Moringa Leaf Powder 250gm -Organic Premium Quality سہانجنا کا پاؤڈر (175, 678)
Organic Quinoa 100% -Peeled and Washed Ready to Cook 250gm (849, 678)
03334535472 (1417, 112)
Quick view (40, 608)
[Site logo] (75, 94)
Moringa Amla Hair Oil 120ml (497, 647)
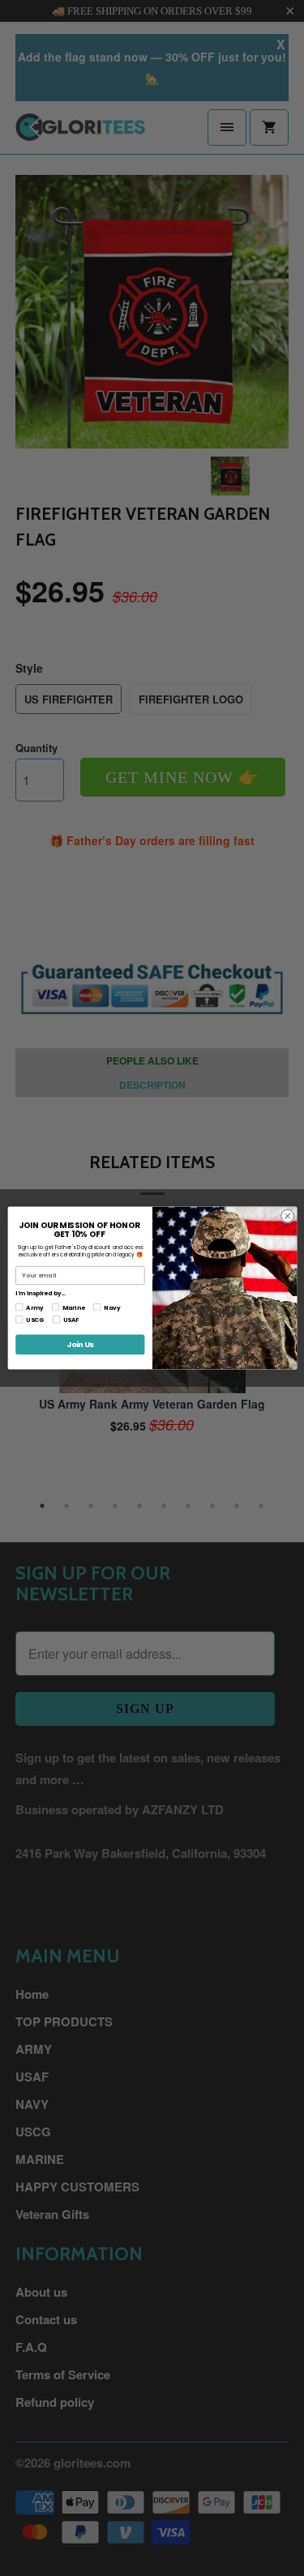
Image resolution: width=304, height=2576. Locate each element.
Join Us (79, 1344)
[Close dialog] (286, 1215)
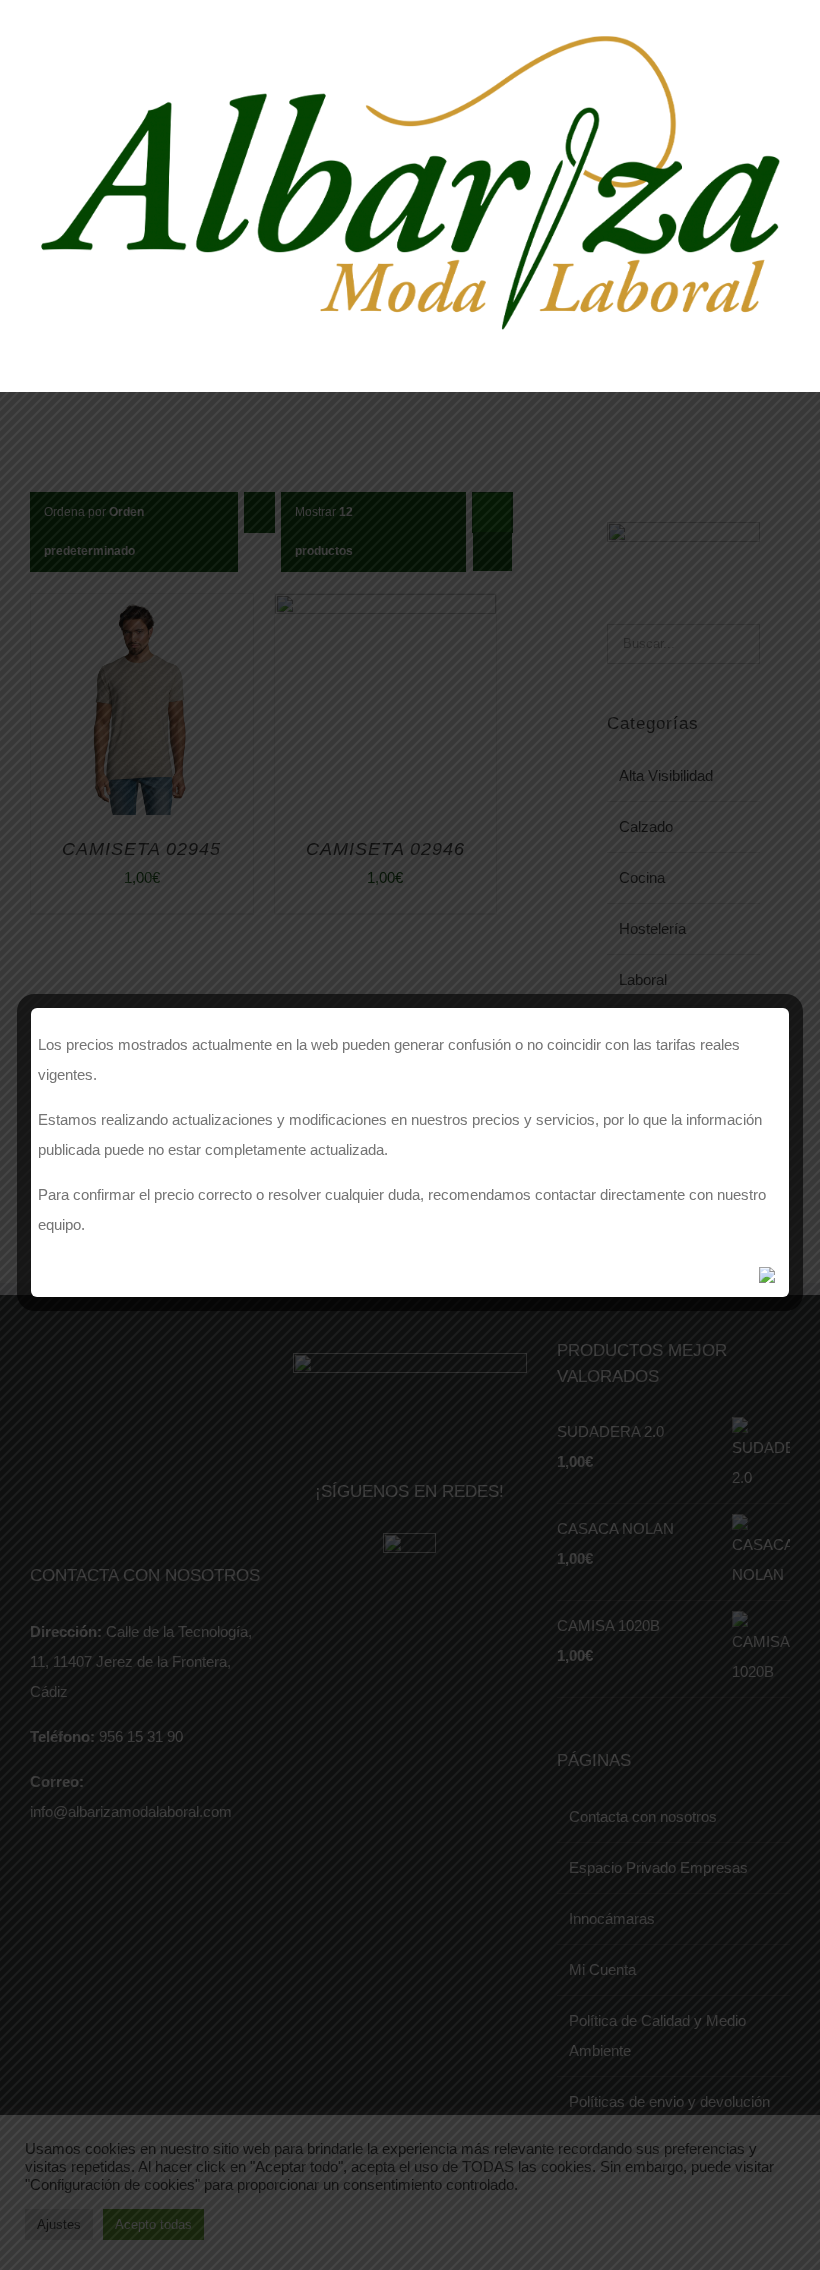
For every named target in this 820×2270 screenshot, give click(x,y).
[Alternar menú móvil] (782, 353)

• • • • •

# Assignment
Pictures are to be omitted; set down the rest of the entries exactly as given.

# Task response
Moringa Leaf Powder 250gm -Organic Premium Quality سہانجنا کا پاؤڈر (175, 678)
Organic Quinoa 100% -Peeled and Washed Ready to Cook 250gm (849, 678)
03334535472 (1417, 112)
Quick view (40, 608)
[Site logo] (75, 94)
Moringa Amla Hair Oil 120ml (497, 647)
Image resolution: width=304, height=2576. Locate each element.
Join Us (79, 1344)
[Close dialog] (286, 1215)
For every named target in this 820×2270 screenshot, give click(x,y).
[Alternar menú móvil] (782, 353)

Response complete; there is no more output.